What you are asked to do » Transcribe every entry verbatim; omit pictures.

§

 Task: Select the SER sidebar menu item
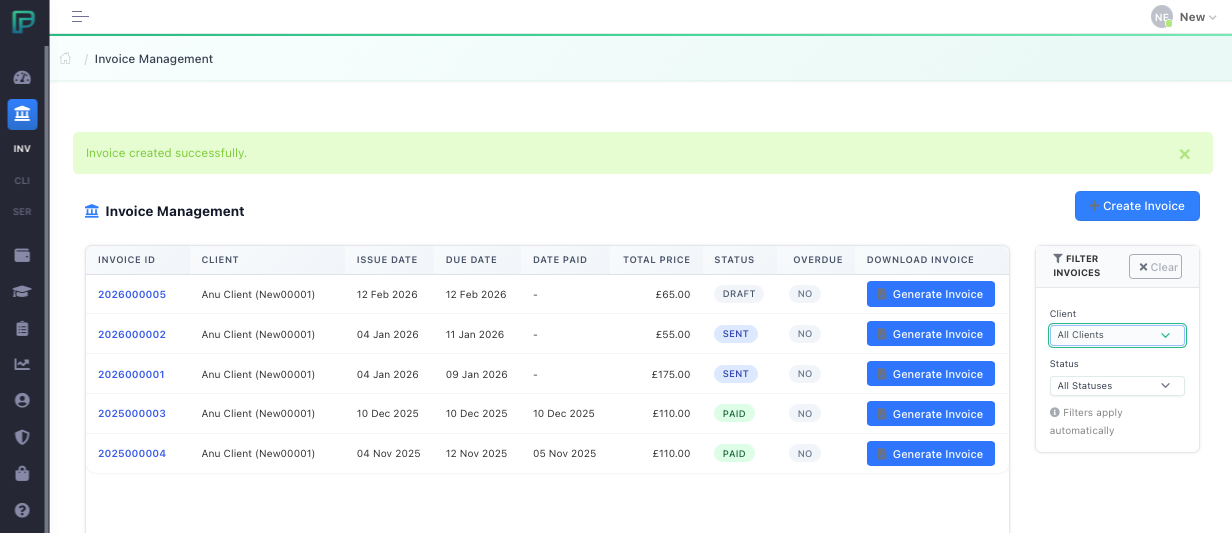point(22,212)
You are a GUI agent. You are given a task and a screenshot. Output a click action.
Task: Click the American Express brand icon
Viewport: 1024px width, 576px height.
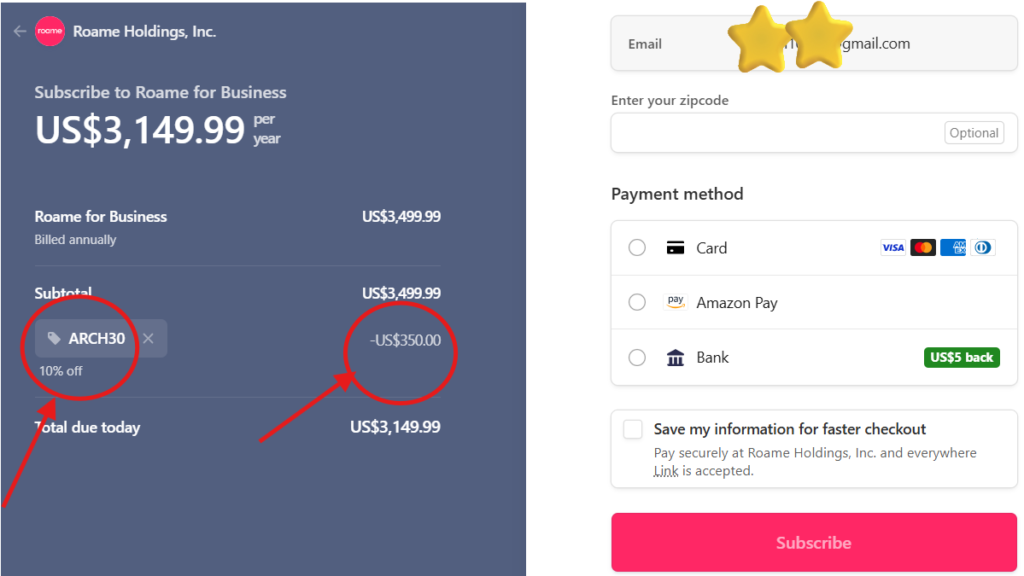pyautogui.click(x=953, y=247)
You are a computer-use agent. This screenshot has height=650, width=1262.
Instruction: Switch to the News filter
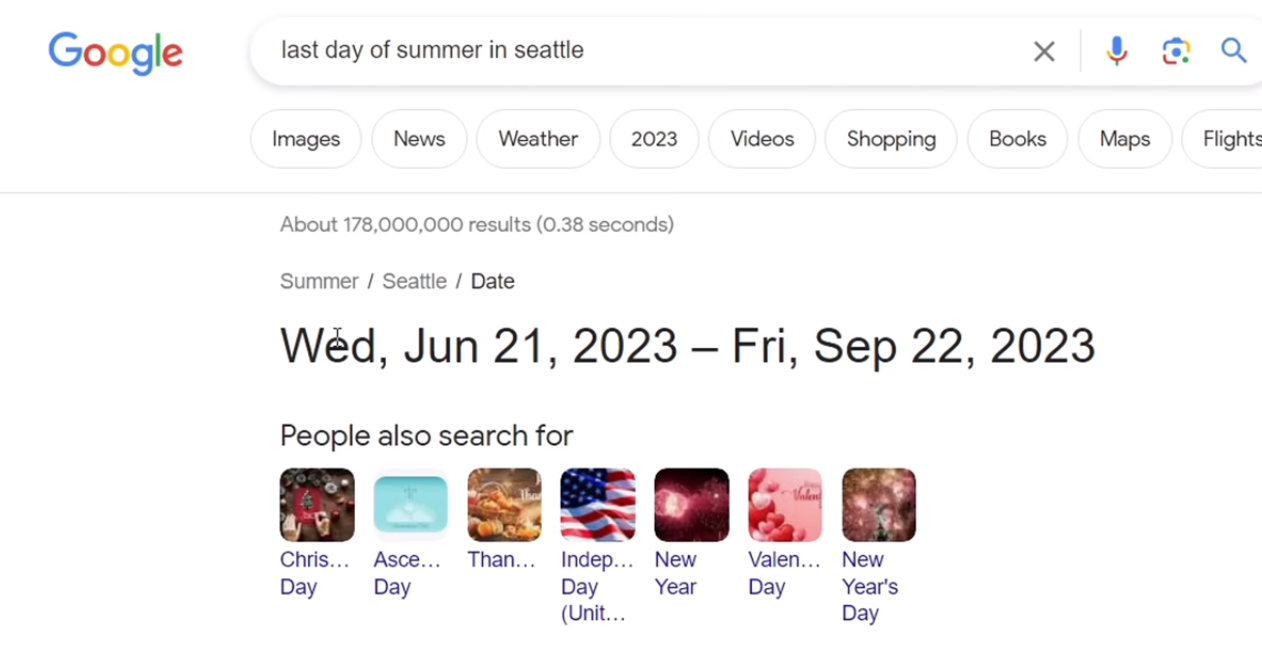(419, 139)
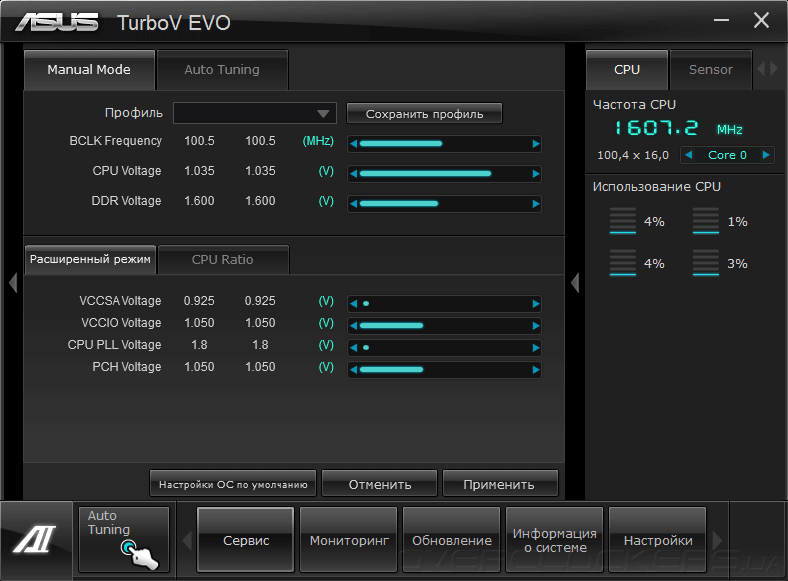Collapse the CPU monitor panel arrow
Viewport: 788px width, 581px height.
tap(575, 282)
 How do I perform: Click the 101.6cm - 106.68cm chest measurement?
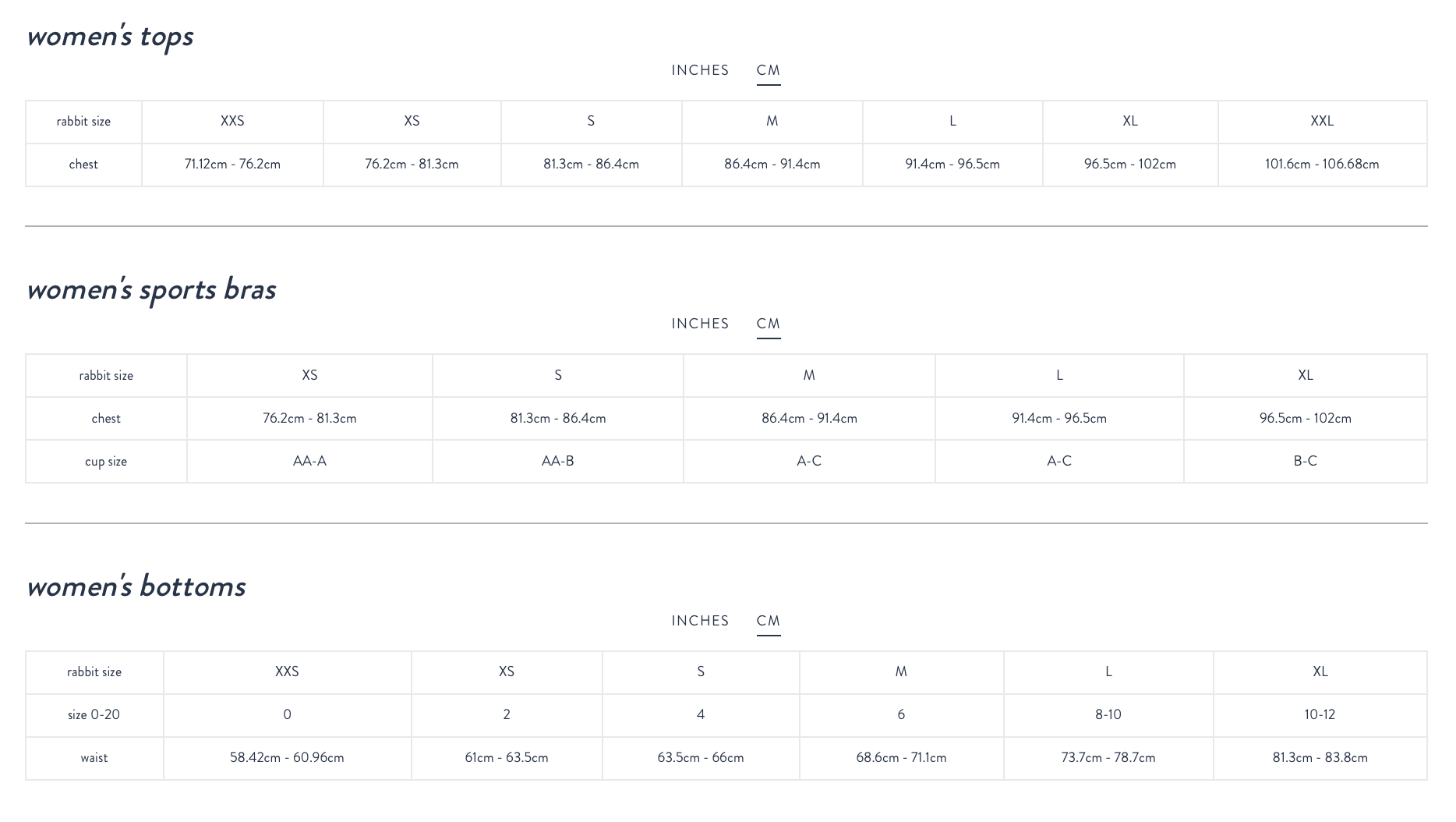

§

Reply »
 Task: Select the SER sidebar menu item
point(22,212)
You are a GUI agent. You are given a task and a screenshot. Output a click action.
Task: Click the American Express brand icon
Viewport: 1024px width, 576px height.
pyautogui.click(x=953, y=247)
You are a computer-use agent. This screenshot has height=650, width=1262.
Instruction: Switch to the News filter
(419, 139)
Collapse the CPU monitor panel arrow
Viewport: 788px width, 581px height.
tap(575, 282)
 How do I perform: Click the 101.6cm - 106.68cm chest measurement?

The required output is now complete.